Te niegas a regalarme tus palabras. Omites mis ojos que se regocijan al leerlas, no porque me guste lo que significan, pues igualmente podrías estar construyendo el infierno, pero si lo haces con sábanas suaves y velas de luz tenue ¡quiero quemarme ahí!
Sería un placer volverme cenizas en tus letras, maldito pirómano, lo sabes. Y tu estrategia para salvarme ha sido la escasez. Dedujiste apresuradamente que en mi estado menesteroso terminaría por consumirme el olvido, que no recordaría ni un solo vocablo, que me torturaría la desaparición del motivo por el que te amo y me entregaría al mundo vagabundeando, sin siquiera preguntar por qué: ¡el lenguaje, un carajo! Yo había realizado la misma deducción, y cuando me disponía a sufrir por ya no recibir el regalo de tus palabras, un nuevo placer me embargó: me regalabas tu silencio.
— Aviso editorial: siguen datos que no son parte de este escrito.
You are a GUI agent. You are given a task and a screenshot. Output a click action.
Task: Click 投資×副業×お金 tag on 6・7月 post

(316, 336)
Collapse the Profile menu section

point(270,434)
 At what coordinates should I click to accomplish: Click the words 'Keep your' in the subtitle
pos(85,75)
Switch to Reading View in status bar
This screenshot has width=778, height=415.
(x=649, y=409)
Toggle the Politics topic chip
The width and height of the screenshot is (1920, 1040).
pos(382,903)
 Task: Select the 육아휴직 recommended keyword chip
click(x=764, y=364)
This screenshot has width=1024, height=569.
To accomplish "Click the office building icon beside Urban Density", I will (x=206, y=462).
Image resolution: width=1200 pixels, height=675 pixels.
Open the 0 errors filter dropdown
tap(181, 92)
Ignorarme es mayor desafío que simplemente contestar con un monosílabo altivo. Ignorarme requiere el cuidado de convencer a tu realidad que no existo, la delicadeza de evitar que nada tuyo me beneficie, y me amas desde el frío, que también quema. Me regocijo ahora con tu silencio, no por lo que significa, pues igualmente podrías estar deshaciendo el cielo, pero si lo haces con grúas incesantes y con explosiones de atardeceres ¡quiero sepultarme ahí!
Sería un placer volverme nada en tu silencio, maldito enmudecido, quiero que lo sepas. Como el beso de dos amantes que no se dieron, es sólo la intención de hacerlo lo que quema por dentro, con labios congelados se regocijan, como yo me regocijo al saberte con dedos congelados, creyendo que te olvido, mientras avivas el fuego.